* Exercise text *
- - - - -

As someone who suffers from occasional, mild irritable bowel syndrome (IBS) and takes the probiotic Align to keep me virtually symptom free, I was surprised to learn that imbalanced gut bacteria may also affect how much you weigh. Here’s what Mehmet Oz and Michael Roizen, MDs, have to say on the subject (Sarasota Herald-Tribune, Health and Fitness, 8/9/11).

Answering a question about gut bacteria generating weight gain and if medication prescribed for it can produce weight loss, the docs maintain that there’s “some lab evidence” that gut bacteria can impact the number on the scale, citing research that “mice who lack a certain protein are about 15% heavier than other mice and have more of an intestinal bug that causes calories to be stored as fat.” They add that “the mice also have higher body-wide inflammation, which is linked to heart disease, diabetes and cancer. Worse, they have metabolic syndrome, which in humans is characterized by belly fat, high blood sugar, high blood pressure and high LDL cholesterol.”

Take a minute and consider whether you fit this health profile. View the issue not as a “weight” problem, but as a health concern. If the metabolic shoe fits, note whether or not you eat a great many high-sugar foods or carbohydrates. Please do this from a neutral perspective without judging yourself. If judgments come, notice them mindfully, but do not engage with them. You are gathering information about your health, not appearing before a tribunal assessing your integrity. Apparently, according to Oz and Roizen, “you might be encouraging those fat-boosting microbes” if you’re overdoing it with sugary foods. If so, a reminder that this does not make you a bad person, only someone who’s not been taking very good care of herself. If you feel judgment, again, let it go. Before reading on, find a curious place within yourself that’s seeking new information and reasons to become healthier, not new reasons to beat up on yourself.

If you recognize yourself in the medical profile above, a pro-biotic might be just the ticket. Your GP—better yet, a gastroenterologist—can give you information about gut bacteria and probiotics. You can also research the subject on the Internet, but only on reliable medical websites, please. I highly recommend getting a professional medical opinion on the subject because different probiotics are for different conditions and some work better than others (for example, I’ve had no luck with store brands). You might also end up trying several before finding one that works. As far as I know, probiotics cannot harm you, but don’t let me be the last word. Ask your doctor for advice.

- - - - -

* Supplied entries *
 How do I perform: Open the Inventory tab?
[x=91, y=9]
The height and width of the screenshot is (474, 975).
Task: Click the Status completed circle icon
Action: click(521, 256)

- - - - -

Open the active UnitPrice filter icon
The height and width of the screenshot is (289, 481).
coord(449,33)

- - - - -

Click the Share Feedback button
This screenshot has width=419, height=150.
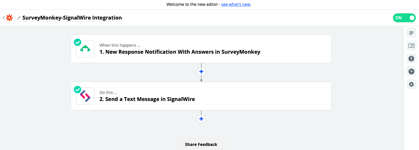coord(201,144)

- - - - -

* Work instruction *
Reproduce the passage of the text on gut bacteria and weight starting at "If you recognize" and ending at "doctor for advice.".

* Result of the exercise *
If you recognize yourself in the medical profile above, a pro-biotic might be just the ticket. Your GP—better yet, a gastroenterologist—can give you information about gut bacteria and probiotics. You can also research the subject on the Internet, but only on reliable medical websites, please. I highly recommend getting a professional medical opinion on the subject because different probiotics are for different conditions and some work better than others (for example, I’ve had no luck with store brands). You might also end up trying several before finding one that works. As far as I know, probiotics cannot harm you, but don’t let me be the last word. Ask your doctor for advice.